Schisandrin B suppresses TGF beta 1-induced stress fiber formation by inhibiting myosin light chain phosphorylation
- Authors
- Chun, JN[Chun, Jung Nyeo]; Kim, SY[Kim, Sang-Yeob]; Park, EJ[Park, Eun-Jung]; Kwon, EJ[Kwon, Eun Jung]; Bae, DJ[Bae, Dong-Jun]; Kim, IS[Kim, In-San]; Kim, HK[Kim, Hye Kyung]; Park, JK[Park, Jong Kwan]; Lee, SW[Lee, Sung Won]; Park, HH[Park, Hyun Ho]; So, I[So, Insuk]; Jeon, JH[Jeon, Ju-Hong]
- Issue Date
- 14-Mar-2014
- Publisher
- ELSEVIER IRELAND LTD
- Citation
- JOURNAL OF ETHNOPHARMACOLOGY, v.152, no.2, pp.364 - 371
- Indexed
- SCIE
SCOPUS
- Journal Title
- JOURNAL OF ETHNOPHARMACOLOGY
- Volume
- 152
- Number
- 2
- Start Page
- 364
- End Page
- 371
- URI
- https://scholarworks.bwise.kr/skku/handle/2021.sw.skku/53665
- DOI
- 10.1016/j.jep.2014.01.024
- ISSN
- 0378-8741
- Abstract
- Ethnopharmacological relevance: Schisandra chinensis fruit extract (SCE) has been used as a traditional oriental medicine for treating vascular diseases.
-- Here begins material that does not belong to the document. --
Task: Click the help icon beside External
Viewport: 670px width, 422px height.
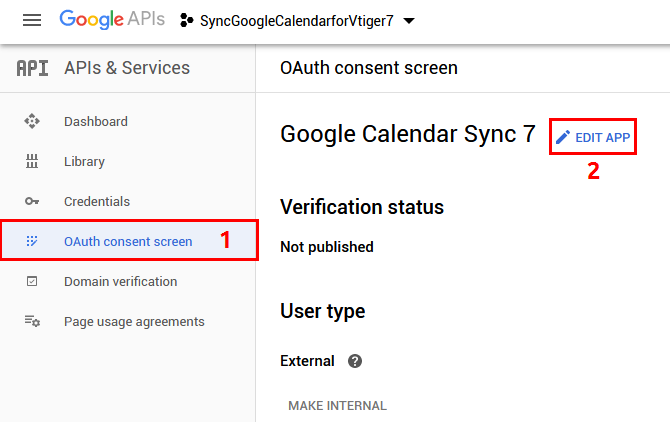Action: pyautogui.click(x=354, y=361)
However, the pharmacologic effects and mechanisms of SCE on vascular fibrosis are still largely unknown. Transforming growth factor beta 1 (TGF beta 1)-mediated cellular changes are closely associated with the pathogenesis of vascular fibrotic diseases. Particularly, TGF beta 1 induces actin stress fiber formation that is a crucial mechanism underlying vascular smooth muscle cell (VSMC) migration in response to vascular injury. In this study, we investigated the effect of SCE and its active ingredients on TGF beta 1-induced stress fiber assembly in A7r5 VSMCs. Materials and methods: To investigate pharmacological actions of SCE and its ingredients on TGF beta 1-treated VSMCs, we have employed molecular and cell biological technologies, such as confocal microscopy, fluorescence resonance energy transfer, western blotting, and radiometric enzyme analyses. Results: We found that SCE inhibited TGF beta 1-induced stress fiber formation and cell migration. Schisandrin B (SchB) showed the most prominent effect among the active ingredients of SCE tested. SchB reduced TGF beta 1-mediated phosphorylation of myosin light chain, and this effect was independent of RhoA/Rho-associated kinase pathway. Fluorescence resonance energy transfer and radiometric enzyme assays confirmed that SchB inhibited myosin light chain kinase activity. We also showed that SchB decreased TGF beta 1-mediated induction of alpha-smooth muscle actin by inhibiting Smad signaling. Conclusions: The present study demonstrates that SCE and its active ingredient SchB suppressed TGF beta 1-induced stress fiber formation at the molecular level. Therefore, our findings may help future investigations to develop multi-targeted therapeutic strategies that attenuate VSMC migration and vascular fibrosis. (C) 2014 Elsevier Ireland Ltd. All rights reserved.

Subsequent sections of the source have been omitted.